### Problem to work on
Please transcribe every entry below exactly as written.

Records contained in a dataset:
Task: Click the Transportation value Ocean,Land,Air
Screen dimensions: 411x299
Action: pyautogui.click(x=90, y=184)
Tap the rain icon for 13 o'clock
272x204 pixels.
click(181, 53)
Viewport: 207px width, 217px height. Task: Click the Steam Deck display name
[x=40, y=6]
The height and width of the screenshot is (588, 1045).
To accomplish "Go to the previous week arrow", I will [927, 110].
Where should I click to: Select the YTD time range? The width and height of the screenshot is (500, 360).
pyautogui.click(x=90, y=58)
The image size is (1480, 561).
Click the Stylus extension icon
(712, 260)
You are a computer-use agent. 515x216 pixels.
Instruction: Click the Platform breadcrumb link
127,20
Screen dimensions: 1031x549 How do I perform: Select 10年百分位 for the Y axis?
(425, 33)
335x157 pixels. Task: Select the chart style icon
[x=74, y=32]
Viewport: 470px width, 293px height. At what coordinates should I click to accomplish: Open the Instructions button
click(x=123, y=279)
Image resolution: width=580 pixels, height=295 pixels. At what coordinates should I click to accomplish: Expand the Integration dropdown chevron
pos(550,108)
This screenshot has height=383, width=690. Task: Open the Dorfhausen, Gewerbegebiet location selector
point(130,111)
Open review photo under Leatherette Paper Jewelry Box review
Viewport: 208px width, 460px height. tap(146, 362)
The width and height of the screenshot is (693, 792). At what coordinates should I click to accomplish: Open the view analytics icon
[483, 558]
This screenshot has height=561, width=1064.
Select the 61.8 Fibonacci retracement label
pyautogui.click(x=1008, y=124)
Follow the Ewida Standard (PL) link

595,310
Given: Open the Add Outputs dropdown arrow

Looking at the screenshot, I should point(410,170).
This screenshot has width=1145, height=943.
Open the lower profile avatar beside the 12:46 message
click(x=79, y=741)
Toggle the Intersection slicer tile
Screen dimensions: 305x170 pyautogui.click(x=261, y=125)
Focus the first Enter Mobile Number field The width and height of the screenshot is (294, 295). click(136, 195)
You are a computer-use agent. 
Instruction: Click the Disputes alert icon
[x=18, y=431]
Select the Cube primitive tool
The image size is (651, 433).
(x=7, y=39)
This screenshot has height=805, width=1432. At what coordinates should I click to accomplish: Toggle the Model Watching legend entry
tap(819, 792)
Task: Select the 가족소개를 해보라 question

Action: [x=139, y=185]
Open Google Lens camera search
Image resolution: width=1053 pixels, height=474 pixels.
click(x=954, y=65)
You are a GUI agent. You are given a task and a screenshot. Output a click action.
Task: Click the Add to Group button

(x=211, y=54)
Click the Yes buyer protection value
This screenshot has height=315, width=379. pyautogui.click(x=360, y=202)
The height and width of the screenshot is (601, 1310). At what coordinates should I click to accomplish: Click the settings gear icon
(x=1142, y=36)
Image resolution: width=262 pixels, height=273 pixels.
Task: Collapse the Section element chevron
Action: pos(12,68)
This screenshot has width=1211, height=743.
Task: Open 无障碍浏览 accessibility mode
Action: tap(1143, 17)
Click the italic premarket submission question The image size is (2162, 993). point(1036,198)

### Completed task
Task: Click the Transportation value Ocean,Land,Air
Screen dimensions: 411x299
Action: pyautogui.click(x=90, y=184)
Tap the rain icon for 13 o'clock
272x204 pixels.
click(181, 53)
Viewport: 207px width, 217px height. Task: Click the Steam Deck display name
[x=40, y=6]
The height and width of the screenshot is (588, 1045).
To accomplish "Go to the previous week arrow", I will [927, 110].
Where should I click to: Select the YTD time range? The width and height of the screenshot is (500, 360).
pyautogui.click(x=90, y=58)
The image size is (1480, 561).
Click the Stylus extension icon
(712, 260)
You are a computer-use agent. 515x216 pixels.
Instruction: Click the Platform breadcrumb link
127,20
Screen dimensions: 1031x549 How do I perform: Select 10年百分位 for the Y axis?
(425, 33)
335x157 pixels. Task: Select the chart style icon
[x=74, y=32]
Viewport: 470px width, 293px height. At what coordinates should I click to accomplish: Open the Instructions button
click(x=123, y=279)
Image resolution: width=580 pixels, height=295 pixels. At what coordinates should I click to accomplish: Expand the Integration dropdown chevron
pos(550,108)
This screenshot has height=383, width=690. Task: Open the Dorfhausen, Gewerbegebiet location selector
point(130,111)
Open review photo under Leatherette Paper Jewelry Box review
Viewport: 208px width, 460px height. tap(146, 362)
The width and height of the screenshot is (693, 792). At what coordinates should I click to accomplish: Open the view analytics icon
[483, 558]
This screenshot has height=561, width=1064.
Select the 61.8 Fibonacci retracement label
pyautogui.click(x=1008, y=124)
Follow the Ewida Standard (PL) link

595,310
Given: Open the Add Outputs dropdown arrow

Looking at the screenshot, I should point(410,170).
This screenshot has width=1145, height=943.
Open the lower profile avatar beside the 12:46 message
click(x=79, y=741)
Toggle the Intersection slicer tile
Screen dimensions: 305x170 pyautogui.click(x=261, y=125)
Focus the first Enter Mobile Number field The width and height of the screenshot is (294, 295). click(136, 195)
You are a computer-use agent. 
Instruction: Click the Disputes alert icon
[x=18, y=431]
Select the Cube primitive tool
The image size is (651, 433).
(x=7, y=39)
This screenshot has height=805, width=1432. At what coordinates should I click to accomplish: Toggle the Model Watching legend entry
tap(819, 792)
Task: Select the 가족소개를 해보라 question

Action: [x=139, y=185]
Open Google Lens camera search
Image resolution: width=1053 pixels, height=474 pixels.
click(x=954, y=65)
You are a GUI agent. You are given a task and a screenshot. Output a click action.
Task: Click the Add to Group button

(x=211, y=54)
Click the Yes buyer protection value
This screenshot has height=315, width=379. pyautogui.click(x=360, y=202)
The height and width of the screenshot is (601, 1310). At what coordinates should I click to accomplish: Click the settings gear icon
(x=1142, y=36)
Image resolution: width=262 pixels, height=273 pixels.
Task: Collapse the Section element chevron
Action: pos(12,68)
This screenshot has width=1211, height=743.
Task: Open 无障碍浏览 accessibility mode
Action: tap(1143, 17)
Click the italic premarket submission question The image size is (2162, 993). point(1036,198)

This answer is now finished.